Exercise details —
Recast the data as a JSON list of strings, one string per line, from the line with "You are a GUI" through the end of the data, skipping blank lines. Leave the pictures out of the list.

Data for locating text and elements:
▽

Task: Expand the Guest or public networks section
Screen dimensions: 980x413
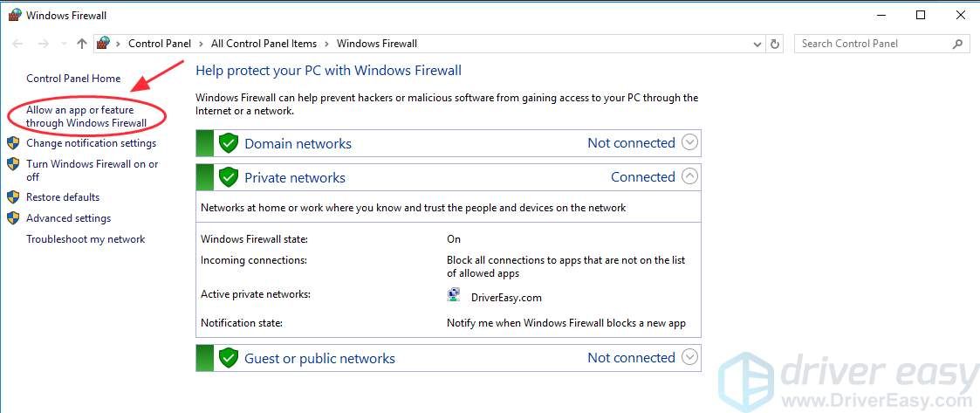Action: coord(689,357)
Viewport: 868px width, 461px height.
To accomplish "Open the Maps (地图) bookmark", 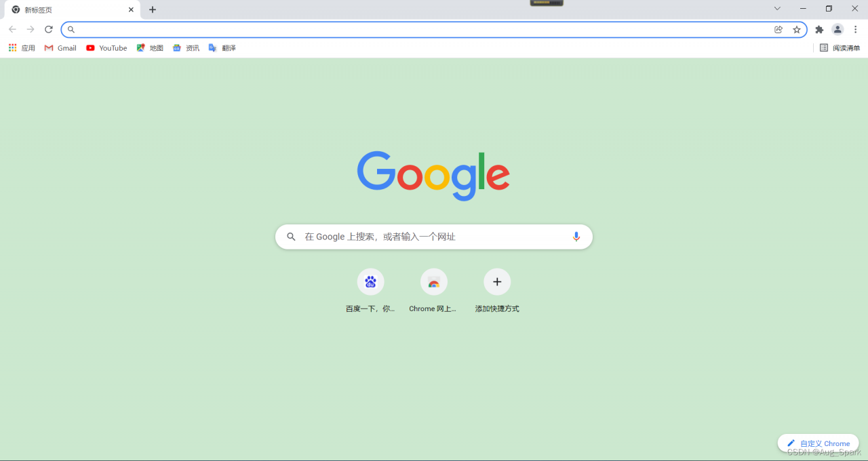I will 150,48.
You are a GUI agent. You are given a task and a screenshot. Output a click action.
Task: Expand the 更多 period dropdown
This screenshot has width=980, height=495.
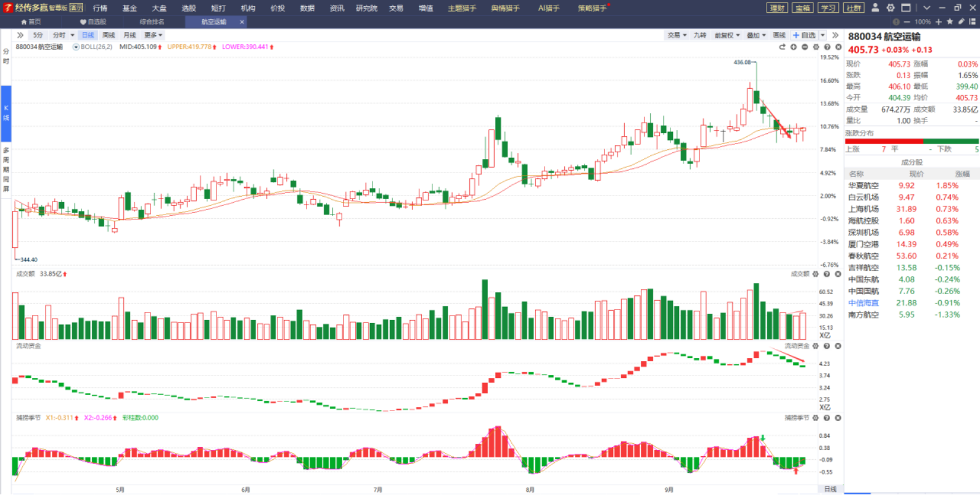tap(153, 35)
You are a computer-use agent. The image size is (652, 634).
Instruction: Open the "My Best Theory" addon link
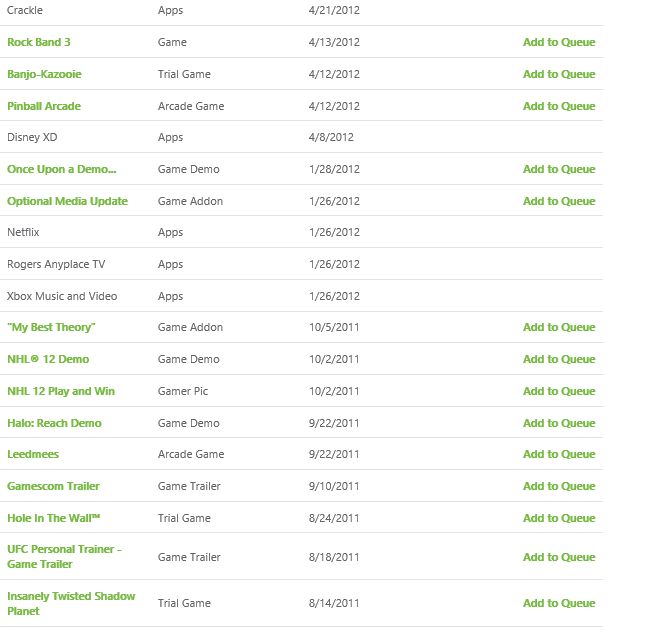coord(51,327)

△

Task answer —
[
  "You are a GUI agent. You are given a task and a screenshot. Output a click action.",
  "Task: Expand the 更多 period dropdown",
  "This screenshot has width=980, height=495.",
  "tap(153, 35)",
  "You are a computer-use agent. The image size is (652, 634).",
  "Instruction: Open the \"My Best Theory\" addon link",
  "coord(51,327)"
]